* start RECORDS *

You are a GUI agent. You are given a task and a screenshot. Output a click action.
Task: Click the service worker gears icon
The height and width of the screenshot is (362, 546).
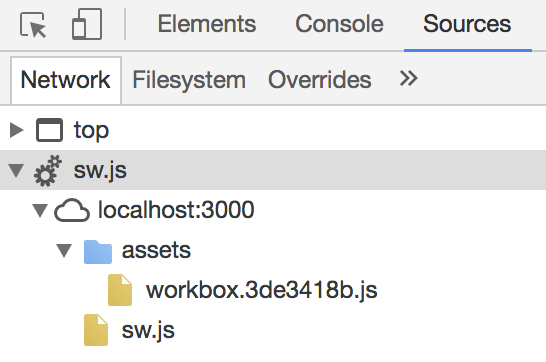click(x=48, y=171)
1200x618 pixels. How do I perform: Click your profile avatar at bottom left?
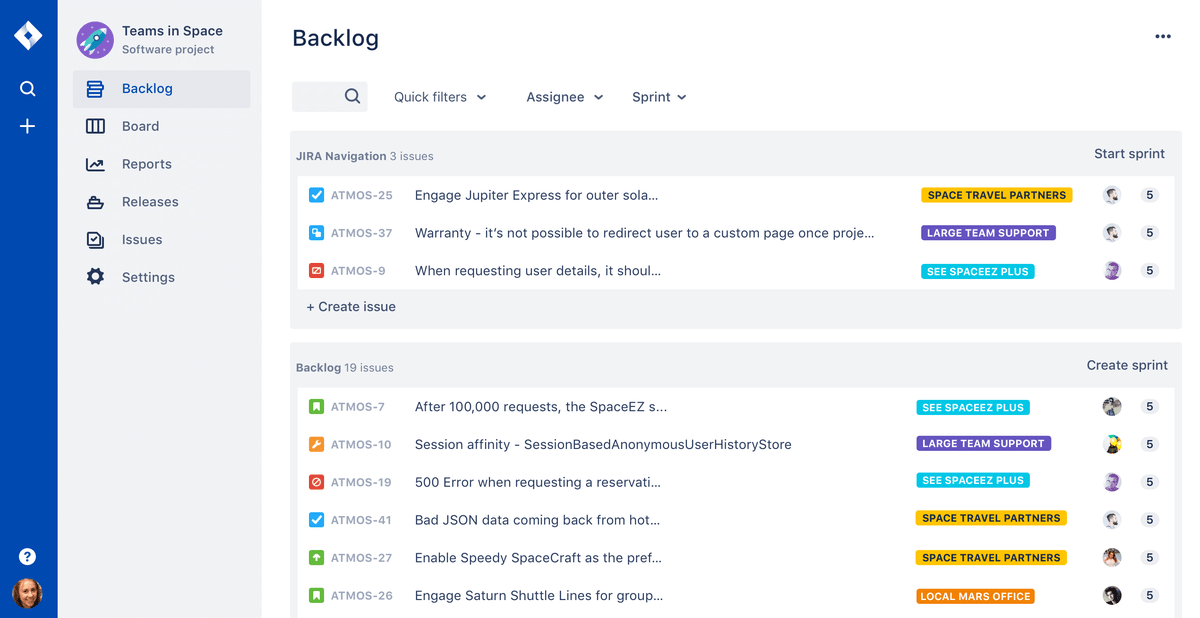27,593
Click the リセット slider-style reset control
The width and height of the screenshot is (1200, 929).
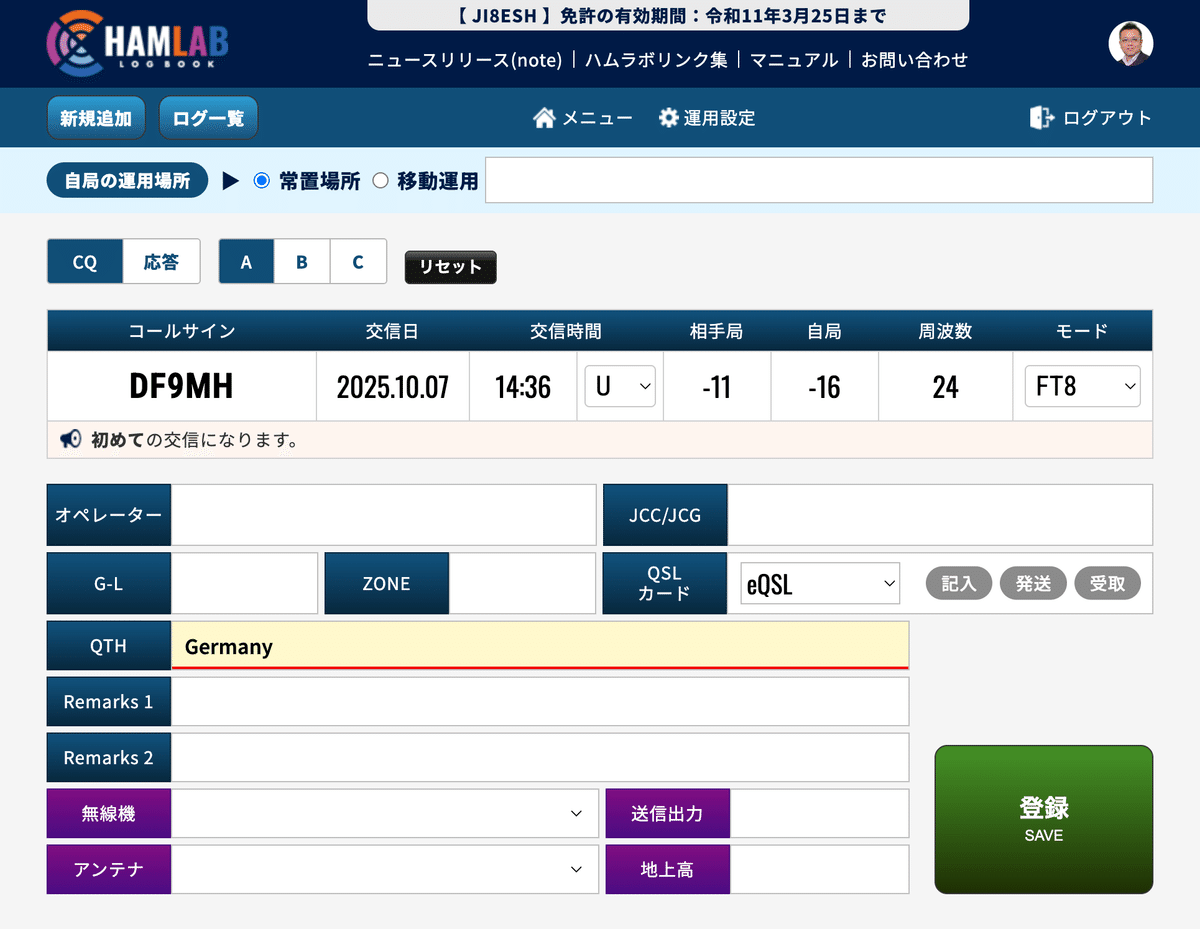tap(450, 267)
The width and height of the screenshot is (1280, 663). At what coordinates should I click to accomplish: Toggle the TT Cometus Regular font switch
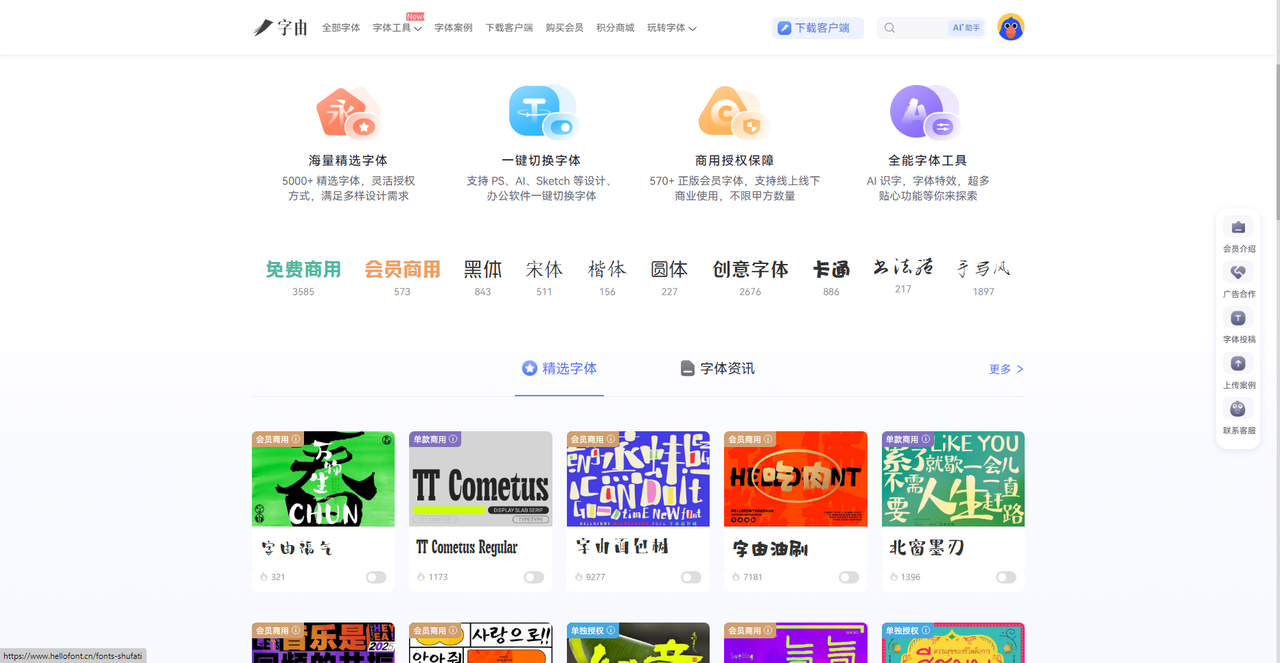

* end RECORDS *

Copy out every line of the records above word for word, omitting the pictures.

- _WRITTEN RESPONSE_
You are a GUI agent. You are given a task and a screenshot. Output a click action.
Task: Click the service worker gears icon
The height and width of the screenshot is (362, 546).
click(x=48, y=171)
1200x618 pixels. How do I perform: Click your profile avatar at bottom left?
27,593
Click the リセット slider-style reset control
The width and height of the screenshot is (1200, 929).
tap(450, 267)
The width and height of the screenshot is (1280, 663). At what coordinates should I click to accomplish: Toggle the TT Cometus Regular font switch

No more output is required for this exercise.